• [EXERCISE REQUIREMENTS]: From the first line to the last, copy the data exactly and drop the pictures.
--------------------
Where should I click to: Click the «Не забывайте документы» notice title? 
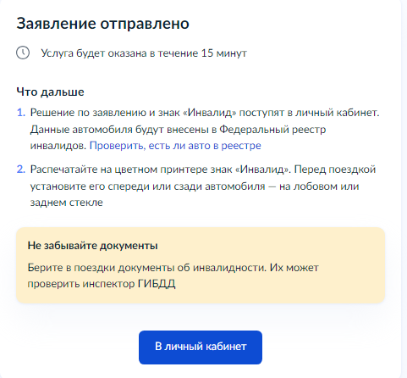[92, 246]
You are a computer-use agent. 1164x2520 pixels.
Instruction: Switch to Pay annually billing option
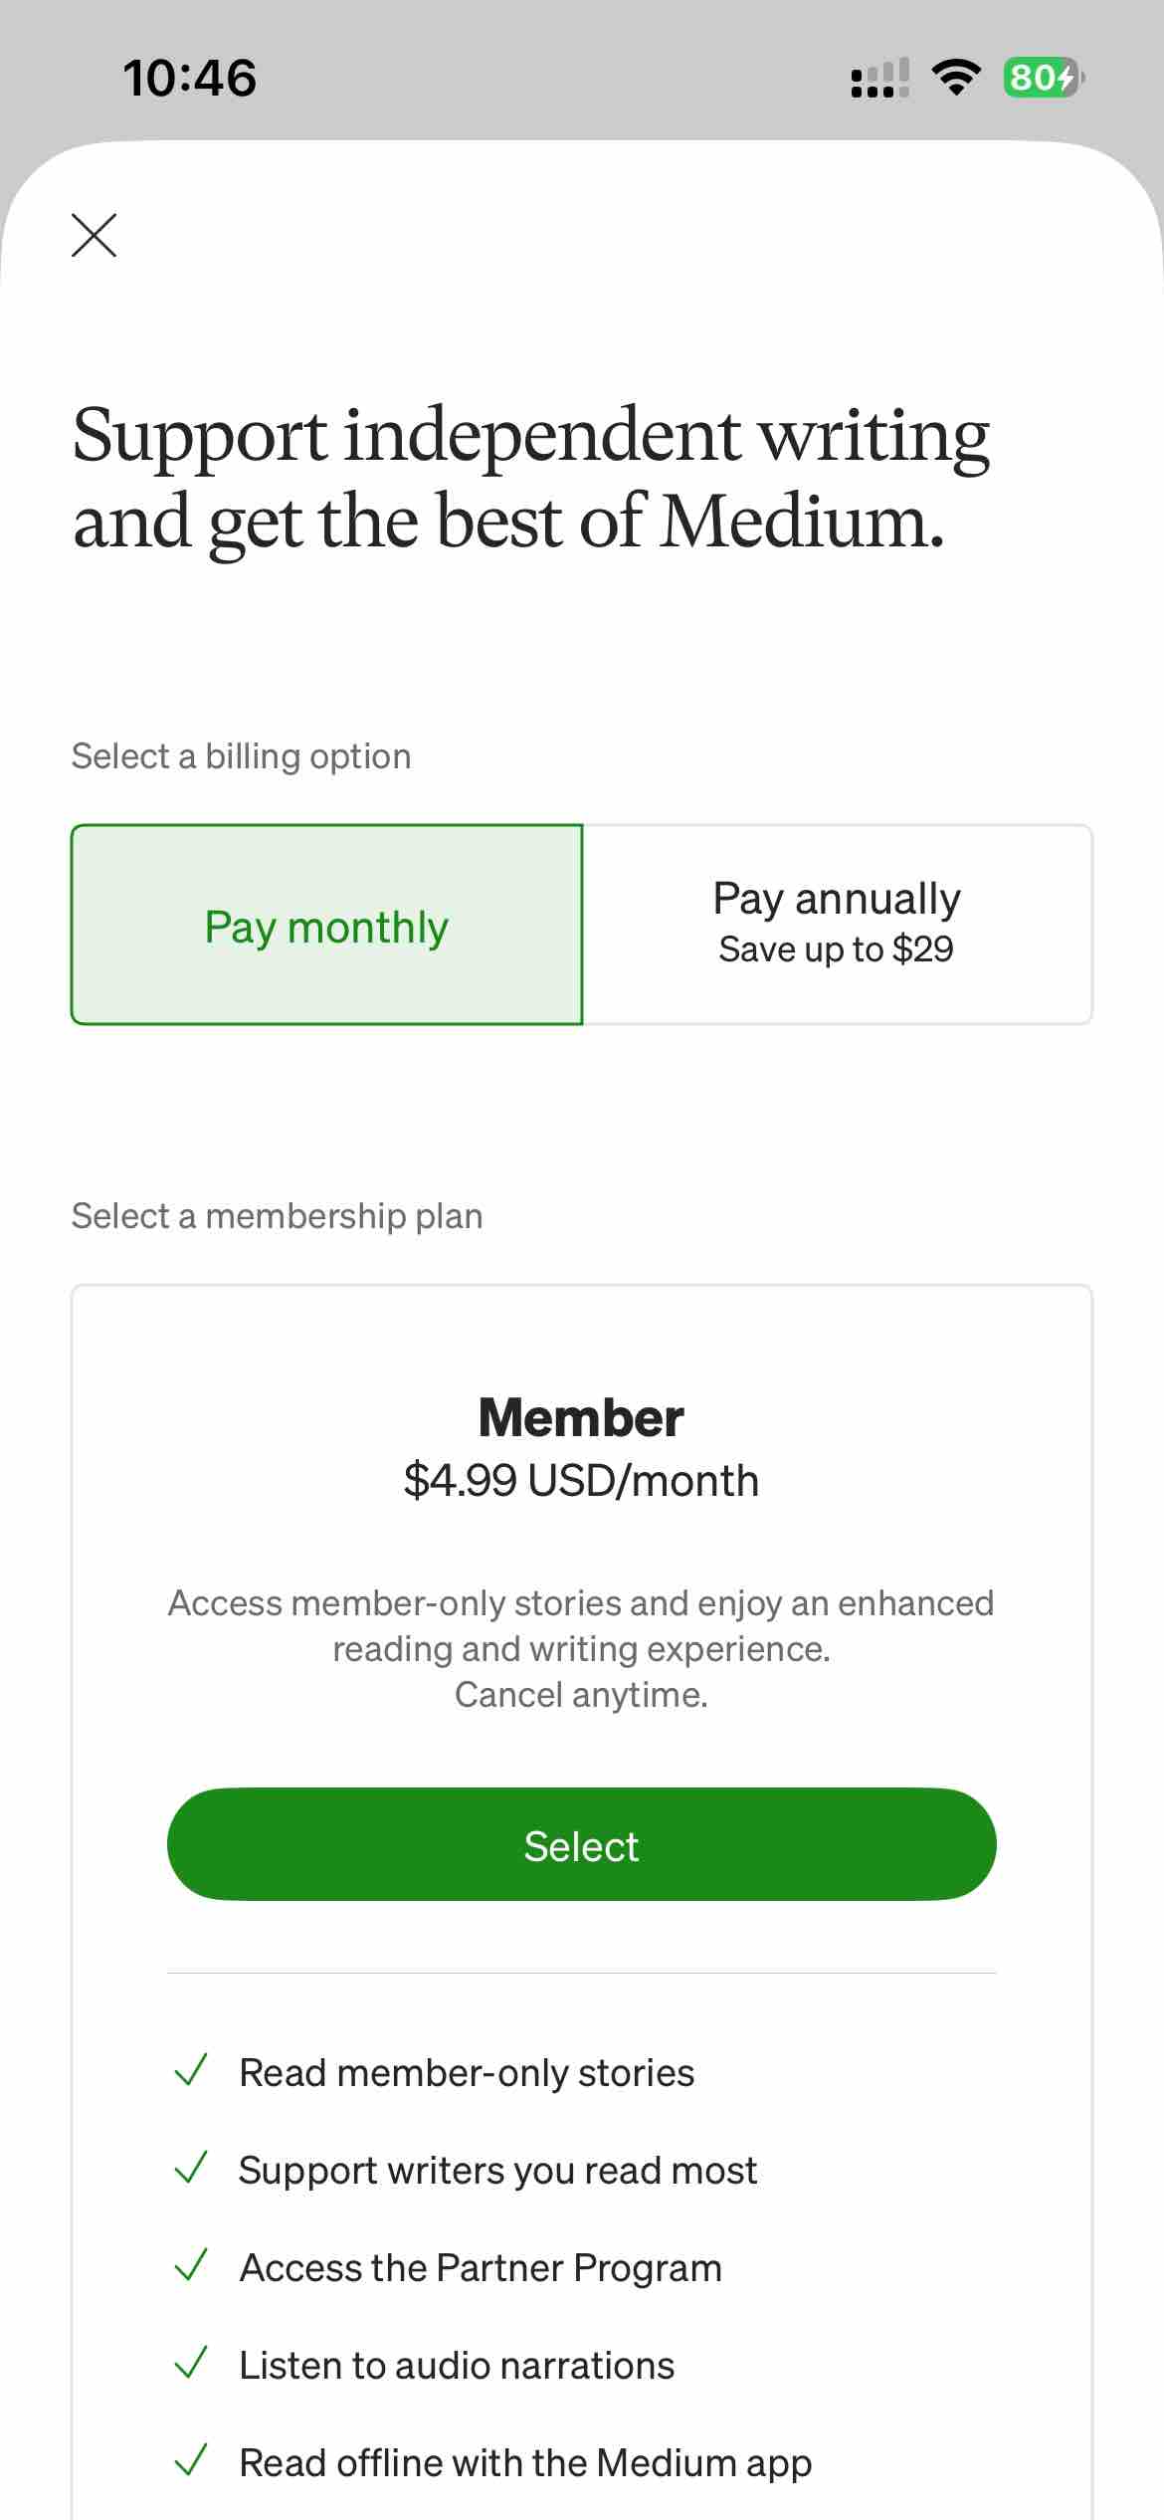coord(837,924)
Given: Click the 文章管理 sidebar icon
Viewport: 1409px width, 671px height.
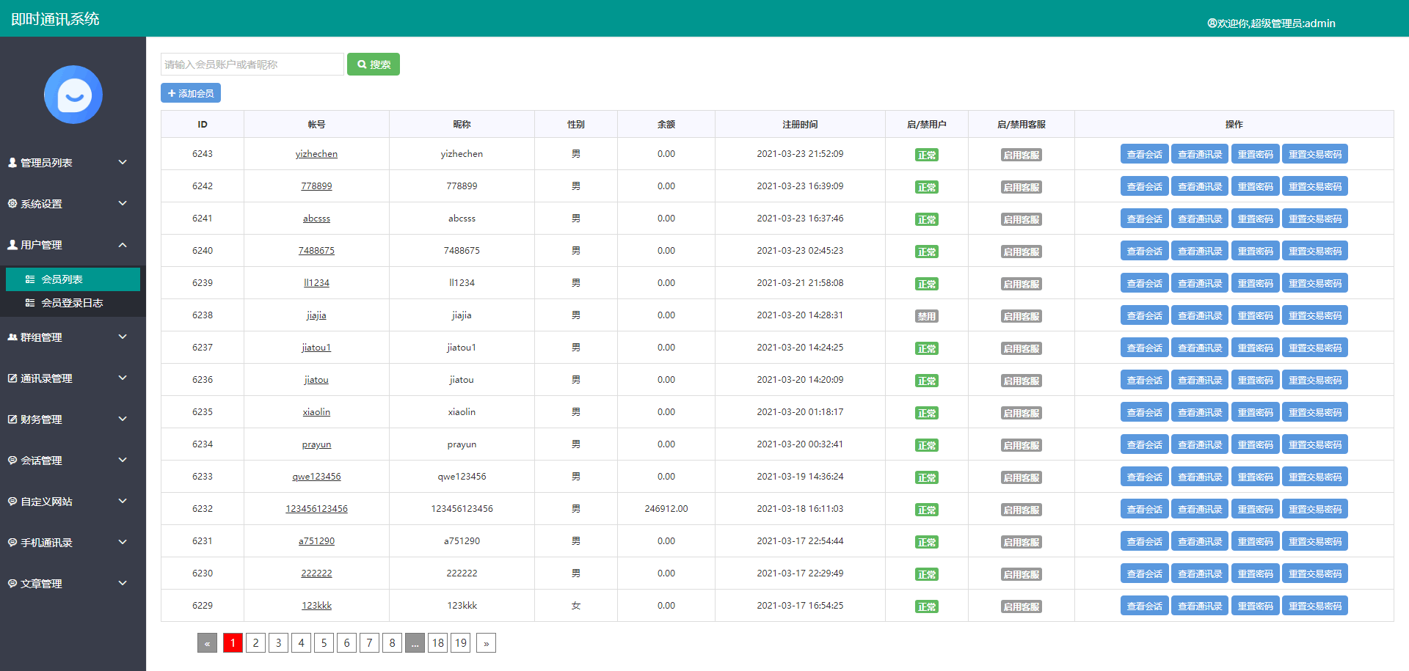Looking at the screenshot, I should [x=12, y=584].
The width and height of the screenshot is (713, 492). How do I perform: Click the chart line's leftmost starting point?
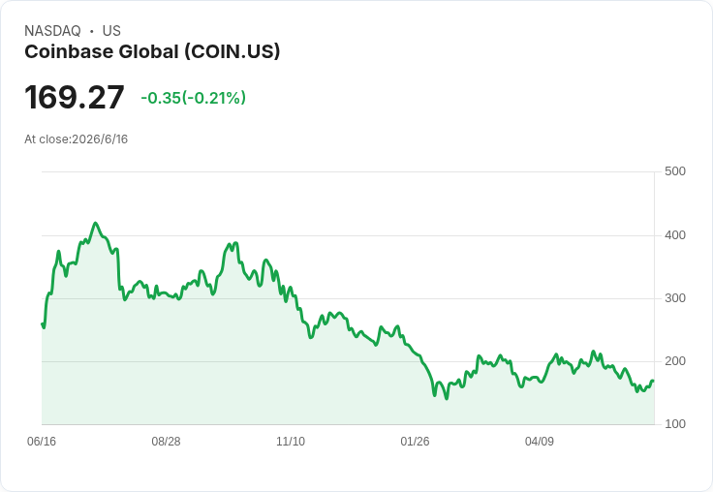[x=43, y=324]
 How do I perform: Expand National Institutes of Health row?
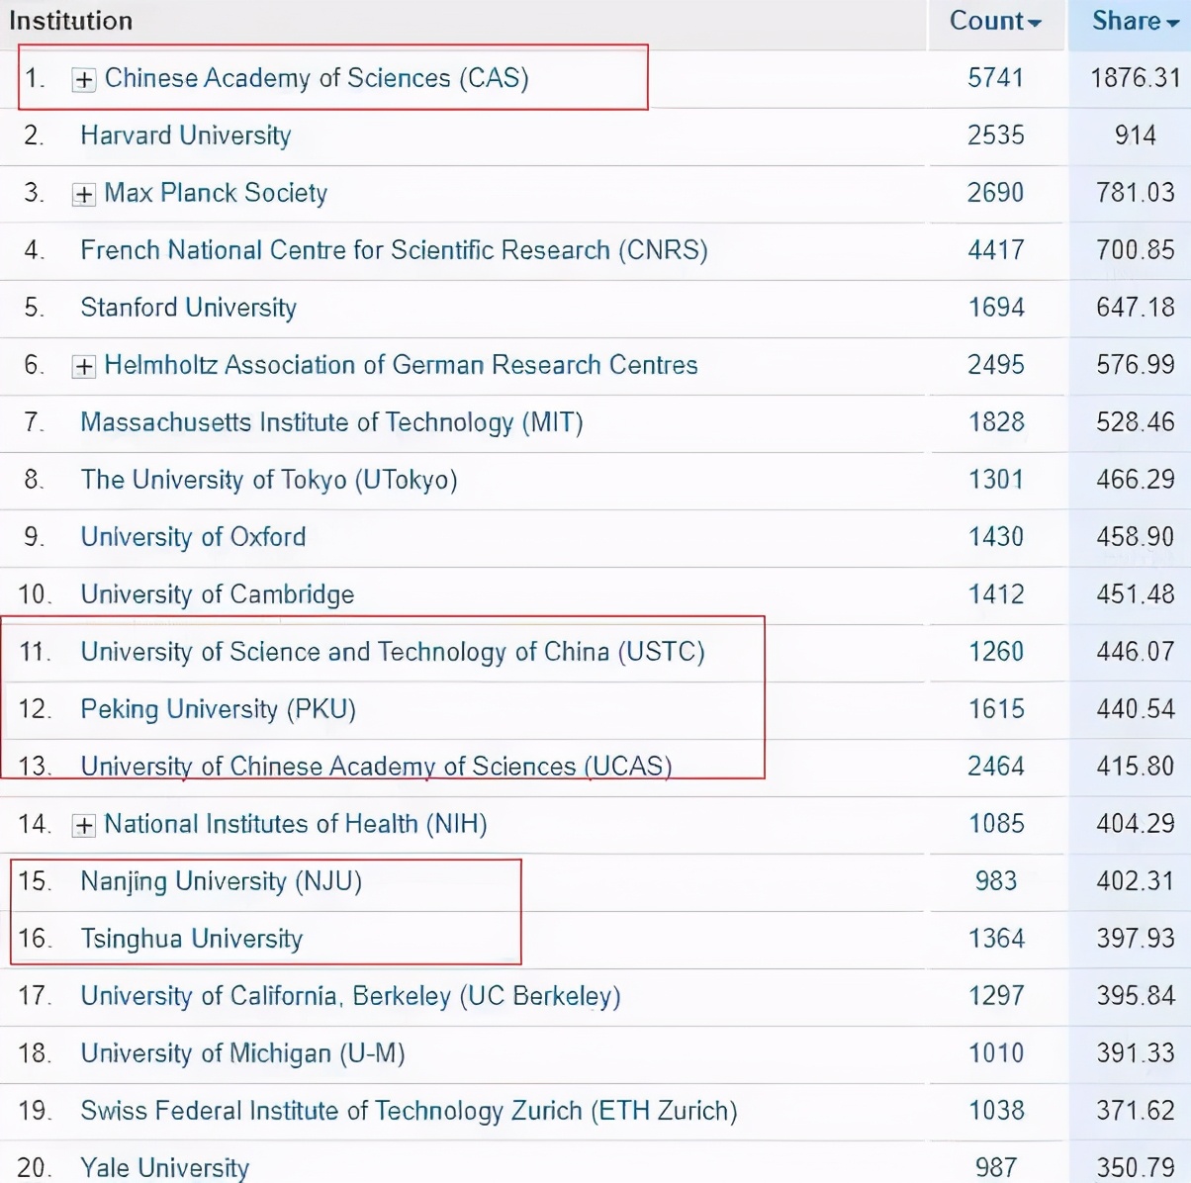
--------------------
• [RESULT FOR THIS TASK]:
Where should I click to: Click the «Не забывайте документы» notice title? 
[92, 246]
You are a computer-use agent. 1164x2520 pixels.
Instruction: Switch to Pay annually billing option
coord(837,924)
Given: Click the 文章管理 sidebar icon
Viewport: 1409px width, 671px height.
Looking at the screenshot, I should [x=12, y=584].
The width and height of the screenshot is (713, 492). How do I perform: Click the chart line's leftmost starting point?
[x=43, y=324]
 How do I perform: Expand National Institutes of Health row?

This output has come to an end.